WHAT IS EXPECTED: Every line below should be copied out exactly.

(MATERIAL PROVIDED)

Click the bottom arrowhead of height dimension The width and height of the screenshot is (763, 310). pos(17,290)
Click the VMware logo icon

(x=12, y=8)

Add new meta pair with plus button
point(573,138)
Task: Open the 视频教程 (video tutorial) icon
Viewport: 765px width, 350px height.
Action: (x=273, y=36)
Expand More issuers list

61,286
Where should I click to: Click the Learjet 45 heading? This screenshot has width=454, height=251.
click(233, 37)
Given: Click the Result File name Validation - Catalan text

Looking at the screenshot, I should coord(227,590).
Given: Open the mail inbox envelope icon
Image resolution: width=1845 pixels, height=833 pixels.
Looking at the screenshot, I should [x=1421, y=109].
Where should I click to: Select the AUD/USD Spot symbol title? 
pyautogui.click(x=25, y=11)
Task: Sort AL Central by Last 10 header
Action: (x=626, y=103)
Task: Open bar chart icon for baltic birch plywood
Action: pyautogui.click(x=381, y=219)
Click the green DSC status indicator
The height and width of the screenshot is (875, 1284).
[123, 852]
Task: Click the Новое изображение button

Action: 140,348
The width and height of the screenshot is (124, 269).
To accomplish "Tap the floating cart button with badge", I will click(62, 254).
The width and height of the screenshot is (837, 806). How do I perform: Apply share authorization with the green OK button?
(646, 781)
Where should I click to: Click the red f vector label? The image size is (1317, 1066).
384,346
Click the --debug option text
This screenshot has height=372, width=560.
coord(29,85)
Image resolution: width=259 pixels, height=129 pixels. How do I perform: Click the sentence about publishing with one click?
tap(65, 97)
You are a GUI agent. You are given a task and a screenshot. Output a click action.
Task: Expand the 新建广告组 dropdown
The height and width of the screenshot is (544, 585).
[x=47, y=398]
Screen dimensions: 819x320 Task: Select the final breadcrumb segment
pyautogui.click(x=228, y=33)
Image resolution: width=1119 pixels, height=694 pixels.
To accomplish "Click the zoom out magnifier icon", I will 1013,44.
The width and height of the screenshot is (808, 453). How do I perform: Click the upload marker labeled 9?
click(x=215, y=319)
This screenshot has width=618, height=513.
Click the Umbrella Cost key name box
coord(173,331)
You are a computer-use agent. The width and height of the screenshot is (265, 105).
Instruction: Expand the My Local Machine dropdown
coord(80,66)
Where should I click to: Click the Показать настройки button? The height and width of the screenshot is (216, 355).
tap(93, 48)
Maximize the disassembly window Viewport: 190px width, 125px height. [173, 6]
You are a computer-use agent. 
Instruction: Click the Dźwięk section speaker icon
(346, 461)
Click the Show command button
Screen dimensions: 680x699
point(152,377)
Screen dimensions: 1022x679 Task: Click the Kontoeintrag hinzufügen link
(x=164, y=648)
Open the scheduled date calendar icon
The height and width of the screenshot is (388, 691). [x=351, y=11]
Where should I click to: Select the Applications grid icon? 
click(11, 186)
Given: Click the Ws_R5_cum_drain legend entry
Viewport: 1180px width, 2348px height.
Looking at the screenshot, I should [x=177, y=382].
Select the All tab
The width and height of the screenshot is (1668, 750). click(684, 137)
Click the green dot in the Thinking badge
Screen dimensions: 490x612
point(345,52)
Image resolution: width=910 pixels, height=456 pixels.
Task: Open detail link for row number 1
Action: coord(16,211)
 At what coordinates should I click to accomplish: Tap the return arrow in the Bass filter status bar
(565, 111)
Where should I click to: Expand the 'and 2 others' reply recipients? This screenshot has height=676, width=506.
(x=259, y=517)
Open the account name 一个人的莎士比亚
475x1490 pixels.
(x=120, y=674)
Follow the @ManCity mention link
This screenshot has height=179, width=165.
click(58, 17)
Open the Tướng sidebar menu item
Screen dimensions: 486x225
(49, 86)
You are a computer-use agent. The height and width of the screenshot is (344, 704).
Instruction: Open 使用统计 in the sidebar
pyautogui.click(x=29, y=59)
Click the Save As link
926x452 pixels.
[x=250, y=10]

(End MATERIAL PROVIDED)

RESPONSE BELOW:
Click the bottom arrowhead of height dimension The width and height of the screenshot is (763, 310). pos(17,290)
Click the VMware logo icon

(x=12, y=8)

Add new meta pair with plus button
point(573,138)
Task: Open the 视频教程 (video tutorial) icon
Viewport: 765px width, 350px height.
Action: (x=273, y=36)
Expand More issuers list

61,286
Where should I click to: Click the Learjet 45 heading? This screenshot has width=454, height=251.
click(233, 37)
Given: Click the Result File name Validation - Catalan text

Looking at the screenshot, I should coord(227,590).
Given: Open the mail inbox envelope icon
Image resolution: width=1845 pixels, height=833 pixels.
Looking at the screenshot, I should [x=1421, y=109].
Where should I click to: Select the AUD/USD Spot symbol title? 
pyautogui.click(x=25, y=11)
Task: Sort AL Central by Last 10 header
Action: (x=626, y=103)
Task: Open bar chart icon for baltic birch plywood
Action: pyautogui.click(x=381, y=219)
Click the green DSC status indicator
The height and width of the screenshot is (875, 1284).
[123, 852]
Task: Click the Новое изображение button

Action: 140,348
The width and height of the screenshot is (124, 269).
To accomplish "Tap the floating cart button with badge", I will click(62, 254).
The width and height of the screenshot is (837, 806). How do I perform: Apply share authorization with the green OK button?
(646, 781)
Where should I click to: Click the red f vector label? The image size is (1317, 1066).
384,346
Click the --debug option text
This screenshot has height=372, width=560.
coord(29,85)
Image resolution: width=259 pixels, height=129 pixels. How do I perform: Click the sentence about publishing with one click?
tap(65, 97)
You are a GUI agent. You are given a task and a screenshot. Output a click action.
Task: Expand the 新建广告组 dropdown
The height and width of the screenshot is (544, 585).
[x=47, y=398]
Screen dimensions: 819x320 Task: Select the final breadcrumb segment
pyautogui.click(x=228, y=33)
Image resolution: width=1119 pixels, height=694 pixels.
To accomplish "Click the zoom out magnifier icon", I will 1013,44.
The width and height of the screenshot is (808, 453). How do I perform: Click the upload marker labeled 9?
click(x=215, y=319)
This screenshot has width=618, height=513.
Click the Umbrella Cost key name box
coord(173,331)
You are a computer-use agent. The width and height of the screenshot is (265, 105).
Instruction: Expand the My Local Machine dropdown
coord(80,66)
Where should I click to: Click the Показать настройки button? The height and width of the screenshot is (216, 355).
tap(93, 48)
Maximize the disassembly window Viewport: 190px width, 125px height. [173, 6]
You are a computer-use agent. 
Instruction: Click the Dźwięk section speaker icon
(346, 461)
Click the Show command button
Screen dimensions: 680x699
point(152,377)
Screen dimensions: 1022x679 Task: Click the Kontoeintrag hinzufügen link
(x=164, y=648)
Open the scheduled date calendar icon
The height and width of the screenshot is (388, 691). [x=351, y=11]
Where should I click to: Select the Applications grid icon? 
click(11, 186)
Given: Click the Ws_R5_cum_drain legend entry
Viewport: 1180px width, 2348px height.
Looking at the screenshot, I should [x=177, y=382].
Select the All tab
The width and height of the screenshot is (1668, 750). click(684, 137)
Click the green dot in the Thinking badge
Screen dimensions: 490x612
point(345,52)
Image resolution: width=910 pixels, height=456 pixels.
Task: Open detail link for row number 1
Action: coord(16,211)
 At what coordinates should I click to accomplish: Tap the return arrow in the Bass filter status bar
(565, 111)
Where should I click to: Expand the 'and 2 others' reply recipients? This screenshot has height=676, width=506.
(x=259, y=517)
Open the account name 一个人的莎士比亚
475x1490 pixels.
(x=120, y=674)
Follow the @ManCity mention link
This screenshot has height=179, width=165.
click(58, 17)
Open the Tướng sidebar menu item
Screen dimensions: 486x225
(49, 86)
You are a computer-use agent. The height and width of the screenshot is (344, 704).
Instruction: Open 使用统计 in the sidebar
pyautogui.click(x=29, y=59)
Click the Save As link
926x452 pixels.
[x=250, y=10]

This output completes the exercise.